Reporter: Muhammad Julian | Editor: Handoyo .
KONTAN.CO.ID - JAKARTA. Masyarakat Energi Terbarukan Indonesia (METI) berharap, terbitnya Peraturan Presiden (Perpres) tentang harga listrik Energi Terbarukan bisa diikuti dengan kebijakan insentif fiskal dan pendanaan khusus untuk proyek energi terbarukan.

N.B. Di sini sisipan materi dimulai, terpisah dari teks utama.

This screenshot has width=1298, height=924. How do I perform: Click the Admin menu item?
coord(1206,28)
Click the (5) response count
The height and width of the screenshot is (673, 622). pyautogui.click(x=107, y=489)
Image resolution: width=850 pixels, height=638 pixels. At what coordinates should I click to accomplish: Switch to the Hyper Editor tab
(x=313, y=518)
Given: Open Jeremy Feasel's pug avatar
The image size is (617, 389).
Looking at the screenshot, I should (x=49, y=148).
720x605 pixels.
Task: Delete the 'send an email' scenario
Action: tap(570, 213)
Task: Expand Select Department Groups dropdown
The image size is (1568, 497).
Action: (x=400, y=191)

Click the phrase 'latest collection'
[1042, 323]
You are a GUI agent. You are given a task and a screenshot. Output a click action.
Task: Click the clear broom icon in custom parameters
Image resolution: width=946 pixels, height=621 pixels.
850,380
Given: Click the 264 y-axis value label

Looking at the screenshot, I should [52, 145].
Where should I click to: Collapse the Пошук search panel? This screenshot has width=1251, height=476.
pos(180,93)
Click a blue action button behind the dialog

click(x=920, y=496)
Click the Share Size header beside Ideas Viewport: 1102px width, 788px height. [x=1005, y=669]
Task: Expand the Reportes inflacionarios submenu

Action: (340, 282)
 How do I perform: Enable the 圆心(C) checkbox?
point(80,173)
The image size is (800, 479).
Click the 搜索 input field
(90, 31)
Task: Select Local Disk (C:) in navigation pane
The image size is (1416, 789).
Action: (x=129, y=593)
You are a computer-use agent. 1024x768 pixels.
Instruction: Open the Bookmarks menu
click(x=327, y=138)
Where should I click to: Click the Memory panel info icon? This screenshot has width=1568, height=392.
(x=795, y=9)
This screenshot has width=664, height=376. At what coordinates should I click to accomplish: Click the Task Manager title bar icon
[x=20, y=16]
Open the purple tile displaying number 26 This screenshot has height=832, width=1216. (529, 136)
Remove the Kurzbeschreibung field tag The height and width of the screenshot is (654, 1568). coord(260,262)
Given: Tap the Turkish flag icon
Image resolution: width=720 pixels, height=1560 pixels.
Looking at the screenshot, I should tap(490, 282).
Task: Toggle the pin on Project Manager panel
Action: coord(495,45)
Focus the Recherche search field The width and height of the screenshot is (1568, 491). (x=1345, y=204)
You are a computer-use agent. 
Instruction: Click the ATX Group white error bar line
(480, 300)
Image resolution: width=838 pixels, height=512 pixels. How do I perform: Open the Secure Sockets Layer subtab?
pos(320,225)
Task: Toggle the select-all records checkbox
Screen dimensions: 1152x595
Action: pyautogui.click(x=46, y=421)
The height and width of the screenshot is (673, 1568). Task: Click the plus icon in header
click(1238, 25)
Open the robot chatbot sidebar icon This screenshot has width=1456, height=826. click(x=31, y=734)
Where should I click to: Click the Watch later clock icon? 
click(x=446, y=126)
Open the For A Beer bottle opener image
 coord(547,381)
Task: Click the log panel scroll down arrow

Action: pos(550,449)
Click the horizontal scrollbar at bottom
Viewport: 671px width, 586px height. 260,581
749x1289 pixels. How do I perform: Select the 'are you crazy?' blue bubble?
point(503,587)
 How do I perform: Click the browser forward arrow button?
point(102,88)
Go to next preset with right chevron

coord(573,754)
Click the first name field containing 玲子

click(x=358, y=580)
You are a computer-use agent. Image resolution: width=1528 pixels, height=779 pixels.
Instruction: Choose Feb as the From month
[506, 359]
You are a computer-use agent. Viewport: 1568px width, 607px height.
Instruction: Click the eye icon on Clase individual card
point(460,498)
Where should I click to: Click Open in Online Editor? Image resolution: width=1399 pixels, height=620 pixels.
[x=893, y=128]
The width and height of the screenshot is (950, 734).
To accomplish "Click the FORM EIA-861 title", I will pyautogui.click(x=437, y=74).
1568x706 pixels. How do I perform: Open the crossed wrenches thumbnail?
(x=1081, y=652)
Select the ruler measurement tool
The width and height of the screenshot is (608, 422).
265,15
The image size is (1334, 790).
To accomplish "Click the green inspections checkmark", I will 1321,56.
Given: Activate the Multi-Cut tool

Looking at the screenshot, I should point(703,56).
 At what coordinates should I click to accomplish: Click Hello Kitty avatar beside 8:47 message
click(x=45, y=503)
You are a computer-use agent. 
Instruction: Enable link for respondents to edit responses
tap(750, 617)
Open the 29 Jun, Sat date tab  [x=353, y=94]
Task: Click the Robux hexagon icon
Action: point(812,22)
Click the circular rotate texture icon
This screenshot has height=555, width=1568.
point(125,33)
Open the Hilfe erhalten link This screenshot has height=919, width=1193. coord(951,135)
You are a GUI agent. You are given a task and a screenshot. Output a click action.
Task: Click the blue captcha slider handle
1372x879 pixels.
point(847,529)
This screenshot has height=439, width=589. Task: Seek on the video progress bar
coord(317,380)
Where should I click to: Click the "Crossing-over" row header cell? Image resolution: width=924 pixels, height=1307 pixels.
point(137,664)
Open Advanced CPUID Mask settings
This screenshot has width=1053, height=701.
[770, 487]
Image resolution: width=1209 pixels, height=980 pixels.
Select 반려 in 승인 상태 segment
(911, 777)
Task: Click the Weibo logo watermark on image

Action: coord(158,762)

Ketua I METI, Bobby Gafur Umar mengatakan, Perpres tentang harga listrik Energi Terbarukan bisa memberikan acuan payung hukum dalam transaksi jual beli tenaga listrik energi terbarukan. ‘Pekerjaan rumah’ pemerintah selanjutnya ialah menyiapkan insentif fiskal dan pendanaan khusus untuk membuat investasi energi terbarukan di Indonesia lebih menarik.
“Dengan adanya payung hukum ini (jual beli listrik energi terbarukan) menjadi lebih mudah semuanya, ada acuannya. Tinggal bagaimana dari pihak pemerintah selaku pihak ketiga di tengah, itu memberikan tambahan insentif untuk bisa menjadikan investasi EBT di Indonesia menarik,” ujar Bobby saat dihubungi Kontan.co.id (15/9).
Baca Juga: Teknologi Baterai Akan Dukung Energi Terbarukan Jadi Sumber Energi Dominan
Seperti diketahui, pemerintah baru saja mengundangkan Perpres 112 Tahun 2022 tentang Percepatan Pengembangan Energi Terbarukan untuk Penyediaan Tenaga Listrik pada 13 September 2022 lalu. Perpres tersebut mengatur sejumlah ketentuan terkait pengembangan PLTU hingga harga jual pembangkit energi terbarukan.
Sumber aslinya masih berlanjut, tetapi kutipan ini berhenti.